Task data.
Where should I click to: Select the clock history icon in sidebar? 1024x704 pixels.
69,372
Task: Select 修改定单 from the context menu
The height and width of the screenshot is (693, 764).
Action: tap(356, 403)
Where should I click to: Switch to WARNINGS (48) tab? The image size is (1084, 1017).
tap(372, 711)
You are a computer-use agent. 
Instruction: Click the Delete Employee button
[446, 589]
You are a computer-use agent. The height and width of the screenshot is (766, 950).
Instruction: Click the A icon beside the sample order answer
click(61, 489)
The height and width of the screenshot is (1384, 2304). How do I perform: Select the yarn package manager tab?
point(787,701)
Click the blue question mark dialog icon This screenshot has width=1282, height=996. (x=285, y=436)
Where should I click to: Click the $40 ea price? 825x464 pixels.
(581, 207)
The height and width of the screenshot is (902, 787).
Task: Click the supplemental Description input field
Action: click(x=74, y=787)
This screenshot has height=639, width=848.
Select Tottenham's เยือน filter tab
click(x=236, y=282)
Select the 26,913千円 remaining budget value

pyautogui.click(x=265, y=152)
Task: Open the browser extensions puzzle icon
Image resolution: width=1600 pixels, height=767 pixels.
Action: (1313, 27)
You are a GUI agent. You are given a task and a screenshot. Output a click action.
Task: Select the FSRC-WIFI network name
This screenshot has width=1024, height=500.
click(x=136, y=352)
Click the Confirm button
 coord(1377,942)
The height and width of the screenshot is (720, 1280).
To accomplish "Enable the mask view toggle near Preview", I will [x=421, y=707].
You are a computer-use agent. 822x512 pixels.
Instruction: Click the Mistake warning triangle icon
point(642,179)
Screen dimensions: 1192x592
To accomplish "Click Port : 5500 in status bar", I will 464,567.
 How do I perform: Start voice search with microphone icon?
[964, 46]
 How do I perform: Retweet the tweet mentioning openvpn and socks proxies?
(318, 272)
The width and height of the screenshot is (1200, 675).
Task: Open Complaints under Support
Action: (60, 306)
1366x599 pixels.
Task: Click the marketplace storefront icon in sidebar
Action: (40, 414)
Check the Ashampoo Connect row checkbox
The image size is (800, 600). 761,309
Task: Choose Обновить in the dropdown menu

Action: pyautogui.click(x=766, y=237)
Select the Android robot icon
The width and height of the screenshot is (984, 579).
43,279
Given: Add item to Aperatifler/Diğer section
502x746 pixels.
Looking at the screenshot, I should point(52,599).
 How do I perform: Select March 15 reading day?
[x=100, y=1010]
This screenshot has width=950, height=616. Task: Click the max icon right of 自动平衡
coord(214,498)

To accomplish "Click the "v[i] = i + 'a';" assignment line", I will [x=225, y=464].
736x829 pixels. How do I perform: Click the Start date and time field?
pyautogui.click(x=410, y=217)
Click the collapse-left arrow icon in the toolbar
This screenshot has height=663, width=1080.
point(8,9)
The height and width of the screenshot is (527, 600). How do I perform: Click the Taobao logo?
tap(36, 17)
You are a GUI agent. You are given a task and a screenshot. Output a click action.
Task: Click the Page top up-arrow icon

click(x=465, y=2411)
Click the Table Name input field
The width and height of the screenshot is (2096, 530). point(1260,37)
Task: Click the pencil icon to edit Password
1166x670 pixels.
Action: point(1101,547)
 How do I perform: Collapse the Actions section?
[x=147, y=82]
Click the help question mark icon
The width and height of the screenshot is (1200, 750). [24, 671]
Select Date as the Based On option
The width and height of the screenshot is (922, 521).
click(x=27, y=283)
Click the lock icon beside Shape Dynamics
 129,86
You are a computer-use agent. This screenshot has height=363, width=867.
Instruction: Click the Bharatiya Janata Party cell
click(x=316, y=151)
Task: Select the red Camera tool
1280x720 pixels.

Your task. In full and word for word, write out the data above.

Written solution.
Where should I click to: Select the clock history icon in sidebar? 1024x704 pixels.
69,372
Task: Select 修改定单 from the context menu
The height and width of the screenshot is (693, 764).
Action: tap(356, 403)
Where should I click to: Switch to WARNINGS (48) tab? The image size is (1084, 1017).
tap(372, 711)
You are a computer-use agent. 
Instruction: Click the Delete Employee button
[446, 589]
You are a computer-use agent. The height and width of the screenshot is (766, 950).
Instruction: Click the A icon beside the sample order answer
click(61, 489)
The height and width of the screenshot is (1384, 2304). How do I perform: Select the yarn package manager tab?
point(787,701)
Click the blue question mark dialog icon This screenshot has width=1282, height=996. (x=285, y=436)
Where should I click to: Click the $40 ea price? 825x464 pixels.
(581, 207)
The height and width of the screenshot is (902, 787).
Task: Click the supplemental Description input field
Action: click(x=74, y=787)
This screenshot has height=639, width=848.
Select Tottenham's เยือน filter tab
click(x=236, y=282)
Select the 26,913千円 remaining budget value

pyautogui.click(x=265, y=152)
Task: Open the browser extensions puzzle icon
Image resolution: width=1600 pixels, height=767 pixels.
Action: (1313, 27)
You are a GUI agent. You are given a task and a screenshot. Output a click action.
Task: Select the FSRC-WIFI network name
This screenshot has width=1024, height=500.
click(x=136, y=352)
Click the Confirm button
 coord(1377,942)
The height and width of the screenshot is (720, 1280).
To accomplish "Enable the mask view toggle near Preview", I will [x=421, y=707].
You are a computer-use agent. 822x512 pixels.
Instruction: Click the Mistake warning triangle icon
point(642,179)
Screen dimensions: 1192x592
To accomplish "Click Port : 5500 in status bar", I will 464,567.
 How do I perform: Start voice search with microphone icon?
[964, 46]
 How do I perform: Retweet the tweet mentioning openvpn and socks proxies?
(318, 272)
The width and height of the screenshot is (1200, 675).
Task: Open Complaints under Support
Action: (60, 306)
1366x599 pixels.
Task: Click the marketplace storefront icon in sidebar
Action: (40, 414)
Check the Ashampoo Connect row checkbox
The image size is (800, 600). 761,309
Task: Choose Обновить in the dropdown menu

Action: pyautogui.click(x=766, y=237)
Select the Android robot icon
The width and height of the screenshot is (984, 579).
43,279
Given: Add item to Aperatifler/Diğer section
502x746 pixels.
Looking at the screenshot, I should point(52,599).
 How do I perform: Select March 15 reading day?
[x=100, y=1010]
This screenshot has width=950, height=616. Task: Click the max icon right of 自动平衡
coord(214,498)

To accomplish "Click the "v[i] = i + 'a';" assignment line", I will [x=225, y=464].
736x829 pixels. How do I perform: Click the Start date and time field?
pyautogui.click(x=410, y=217)
Click the collapse-left arrow icon in the toolbar
This screenshot has height=663, width=1080.
point(8,9)
The height and width of the screenshot is (527, 600). How do I perform: Click the Taobao logo?
tap(36, 17)
You are a GUI agent. You are given a task and a screenshot. Output a click action.
Task: Click the Page top up-arrow icon

click(x=465, y=2411)
Click the Table Name input field
The width and height of the screenshot is (2096, 530). point(1260,37)
Task: Click the pencil icon to edit Password
1166x670 pixels.
Action: point(1101,547)
 How do I perform: Collapse the Actions section?
[x=147, y=82]
Click the help question mark icon
The width and height of the screenshot is (1200, 750). [24, 671]
Select Date as the Based On option
The width and height of the screenshot is (922, 521).
click(x=27, y=283)
Click the lock icon beside Shape Dynamics
 129,86
You are a computer-use agent. This screenshot has height=363, width=867.
Instruction: Click the Bharatiya Janata Party cell
click(x=316, y=151)
Task: Select the red Camera tool
1280x720 pixels.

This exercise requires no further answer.